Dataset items

— START —

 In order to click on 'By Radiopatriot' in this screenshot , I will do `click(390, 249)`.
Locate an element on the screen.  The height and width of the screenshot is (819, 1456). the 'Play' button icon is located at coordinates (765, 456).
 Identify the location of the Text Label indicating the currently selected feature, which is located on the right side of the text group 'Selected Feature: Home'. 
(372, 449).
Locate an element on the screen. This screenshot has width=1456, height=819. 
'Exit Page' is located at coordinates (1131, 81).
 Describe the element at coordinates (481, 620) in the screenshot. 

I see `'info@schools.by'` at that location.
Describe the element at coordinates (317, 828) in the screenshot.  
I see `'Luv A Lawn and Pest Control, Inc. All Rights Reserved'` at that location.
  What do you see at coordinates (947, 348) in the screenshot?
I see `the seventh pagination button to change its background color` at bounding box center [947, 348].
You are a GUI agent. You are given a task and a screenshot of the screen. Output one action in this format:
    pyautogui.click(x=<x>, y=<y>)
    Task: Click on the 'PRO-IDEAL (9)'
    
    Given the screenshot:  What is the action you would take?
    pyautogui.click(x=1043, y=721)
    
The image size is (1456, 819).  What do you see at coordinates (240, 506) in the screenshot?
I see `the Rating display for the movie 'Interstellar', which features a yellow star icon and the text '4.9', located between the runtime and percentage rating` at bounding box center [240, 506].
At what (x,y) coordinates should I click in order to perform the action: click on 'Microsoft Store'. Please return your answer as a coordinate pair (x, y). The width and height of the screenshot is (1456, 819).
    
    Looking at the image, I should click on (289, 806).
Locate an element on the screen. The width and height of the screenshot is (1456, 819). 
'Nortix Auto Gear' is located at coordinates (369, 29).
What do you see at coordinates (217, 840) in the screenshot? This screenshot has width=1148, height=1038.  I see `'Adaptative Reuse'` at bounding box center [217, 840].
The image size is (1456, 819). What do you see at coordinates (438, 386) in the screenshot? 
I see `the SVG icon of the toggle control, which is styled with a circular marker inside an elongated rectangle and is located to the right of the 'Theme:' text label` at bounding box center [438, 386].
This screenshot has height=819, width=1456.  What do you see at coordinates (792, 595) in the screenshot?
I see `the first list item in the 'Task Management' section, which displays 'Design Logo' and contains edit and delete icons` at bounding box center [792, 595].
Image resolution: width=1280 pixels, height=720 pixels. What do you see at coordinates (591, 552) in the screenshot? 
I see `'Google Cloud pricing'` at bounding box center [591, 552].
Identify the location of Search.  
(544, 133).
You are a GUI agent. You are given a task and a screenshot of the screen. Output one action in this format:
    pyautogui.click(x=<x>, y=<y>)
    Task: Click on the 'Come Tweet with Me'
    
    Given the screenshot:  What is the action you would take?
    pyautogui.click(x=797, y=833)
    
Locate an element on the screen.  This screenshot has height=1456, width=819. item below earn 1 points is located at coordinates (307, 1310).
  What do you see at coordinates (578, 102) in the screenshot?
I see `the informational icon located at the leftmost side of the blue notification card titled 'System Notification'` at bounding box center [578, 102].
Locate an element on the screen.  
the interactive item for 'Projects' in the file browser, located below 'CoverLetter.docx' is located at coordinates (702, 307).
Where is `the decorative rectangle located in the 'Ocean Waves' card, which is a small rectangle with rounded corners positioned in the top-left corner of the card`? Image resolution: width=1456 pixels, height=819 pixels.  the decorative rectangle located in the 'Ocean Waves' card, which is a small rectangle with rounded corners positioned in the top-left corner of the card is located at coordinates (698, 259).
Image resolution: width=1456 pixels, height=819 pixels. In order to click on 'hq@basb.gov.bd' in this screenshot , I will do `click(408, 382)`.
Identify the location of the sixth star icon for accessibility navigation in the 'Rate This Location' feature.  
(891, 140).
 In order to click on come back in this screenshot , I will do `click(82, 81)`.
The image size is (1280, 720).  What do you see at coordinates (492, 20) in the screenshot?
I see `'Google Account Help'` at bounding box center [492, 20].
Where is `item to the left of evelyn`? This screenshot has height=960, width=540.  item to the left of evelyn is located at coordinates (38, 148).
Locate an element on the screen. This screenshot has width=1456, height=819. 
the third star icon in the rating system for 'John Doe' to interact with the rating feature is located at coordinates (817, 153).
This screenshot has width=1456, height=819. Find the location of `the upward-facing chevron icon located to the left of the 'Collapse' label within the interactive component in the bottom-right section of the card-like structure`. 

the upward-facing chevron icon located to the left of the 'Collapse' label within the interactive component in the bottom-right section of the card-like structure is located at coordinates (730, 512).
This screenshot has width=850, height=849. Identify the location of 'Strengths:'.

— END —

Prompt: Arrange all of the lines above as a Markdown table with the columns "Row" and "Line", numbering each line and leaving out blank lines.

Result of this task:
| Row | Line |
|---|---|
| 1 |  In order to click on 'By Radiopatriot' in this screenshot , I will do `click(390, 249)`. |
| 2 | Locate an element on the screen.  The height and width of the screenshot is (819, 1456). the 'Play' button icon is located at coordinates (765, 456). |
| 3 |  Identify the location of the Text Label indicating the currently selected feature, which is located on the right side of the text group 'Selected Feature: Home'.  |
| 4 | (372, 449). |
| 5 | Locate an element on the screen. This screenshot has width=1456, height=819.  |
| 6 | 'Exit Page' is located at coordinates (1131, 81). |
| 7 |  Describe the element at coordinates (481, 620) in the screenshot.  |
| 8 | I see `'info@schools.by'` at that location. |
| 9 | Describe the element at coordinates (317, 828) in the screenshot.   |
| 10 | I see `'Luv A Lawn and Pest Control, Inc. All Rights Reserved'` at that location. |
| 11 |   What do you see at coordinates (947, 348) in the screenshot? |
| 12 | I see `the seventh pagination button to change its background color` at bounding box center [947, 348]. |
| 13 | You are a GUI agent. You are given a task and a screenshot of the screen. Output one action in this format: |
| 14 |     pyautogui.click(x=<x>, y=<y>) |
| 15 |     Task: Click on the 'PRO-IDEAL (9)' |
| 16 |     Given the screenshot:  What is the action you would take? |
| 17 |     pyautogui.click(x=1043, y=721) |
| 18 | The image size is (1456, 819).  What do you see at coordinates (240, 506) in the screenshot? |
| 19 | I see `the Rating display for the movie 'Interstellar', which features a yellow star icon and the text '4.9', located between the runtime and percentage rating` at bounding box center [240, 506]. |
| 20 | At what (x,y) coordinates should I click in order to perform the action: click on 'Microsoft Store'. Please return your answer as a coordinate pair (x, y). The width and height of the screenshot is (1456, 819). |
| 21 |     Looking at the image, I should click on (289, 806). |
| 22 | Locate an element on the screen. The width and height of the screenshot is (1456, 819).  |
| 23 | 'Nortix Auto Gear' is located at coordinates (369, 29). |
| 24 | What do you see at coordinates (217, 840) in the screenshot? This screenshot has width=1148, height=1038.  I see `'Adaptative Reuse'` at bounding box center [217, 840]. |
| 25 | The image size is (1456, 819). What do you see at coordinates (438, 386) in the screenshot?  |
| 26 | I see `the SVG icon of the toggle control, which is styled with a circular marker inside an elongated rectangle and is located to the right of the 'Theme:' text label` at bounding box center [438, 386]. |
| 27 | This screenshot has height=819, width=1456.  What do you see at coordinates (792, 595) in the screenshot? |
| 28 | I see `the first list item in the 'Task Management' section, which displays 'Design Logo' and contains edit and delete icons` at bounding box center [792, 595]. |
| 29 | Image resolution: width=1280 pixels, height=720 pixels. What do you see at coordinates (591, 552) in the screenshot?  |
| 30 | I see `'Google Cloud pricing'` at bounding box center [591, 552]. |
| 31 | Identify the location of Search.   |
| 32 | (544, 133). |
| 33 | You are a GUI agent. You are given a task and a screenshot of the screen. Output one action in this format: |
| 34 |     pyautogui.click(x=<x>, y=<y>) |
| 35 |     Task: Click on the 'Come Tweet with Me' |
| 36 |     Given the screenshot:  What is the action you would take? |
| 37 |     pyautogui.click(x=797, y=833) |
| 38 | Locate an element on the screen.  This screenshot has height=1456, width=819. item below earn 1 points is located at coordinates (307, 1310). |
| 39 |   What do you see at coordinates (578, 102) in the screenshot? |
| 40 | I see `the informational icon located at the leftmost side of the blue notification card titled 'System Notification'` at bounding box center [578, 102]. |
| 41 | Locate an element on the screen.   |
| 42 | the interactive item for 'Projects' in the file browser, located below 'CoverLetter.docx' is located at coordinates (702, 307). |
| 43 | Where is `the decorative rectangle located in the 'Ocean Waves' card, which is a small rectangle with rounded corners positioned in the top-left corner of the card`? Image resolution: width=1456 pixels, height=819 pixels.  the decorative rectangle located in the 'Ocean Waves' card, which is a small rectangle with rounded corners positioned in the top-left corner of the card is located at coordinates (698, 259). |
| 44 | Image resolution: width=1456 pixels, height=819 pixels. In order to click on 'hq@basb.gov.bd' in this screenshot , I will do `click(408, 382)`. |
| 45 | Identify the location of the sixth star icon for accessibility navigation in the 'Rate This Location' feature.   |
| 46 | (891, 140). |
| 47 |  In order to click on come back in this screenshot , I will do `click(82, 81)`. |
| 48 | The image size is (1280, 720).  What do you see at coordinates (492, 20) in the screenshot? |
| 49 | I see `'Google Account Help'` at bounding box center [492, 20]. |
| 50 | Where is `item to the left of evelyn`? This screenshot has height=960, width=540.  item to the left of evelyn is located at coordinates (38, 148). |
| 51 | Locate an element on the screen. This screenshot has width=1456, height=819.  |
| 52 | the third star icon in the rating system for 'John Doe' to interact with the rating feature is located at coordinates (817, 153). |
| 53 | This screenshot has width=1456, height=819. Find the location of `the upward-facing chevron icon located to the left of the 'Collapse' label within the interactive component in the bottom-right section of the card-like structure`.  |
| 54 | the upward-facing chevron icon located to the left of the 'Collapse' label within the interactive component in the bottom-right section of the card-like structure is located at coordinates (730, 512). |
| 55 | This screenshot has width=850, height=849. Identify the location of 'Strengths:'. |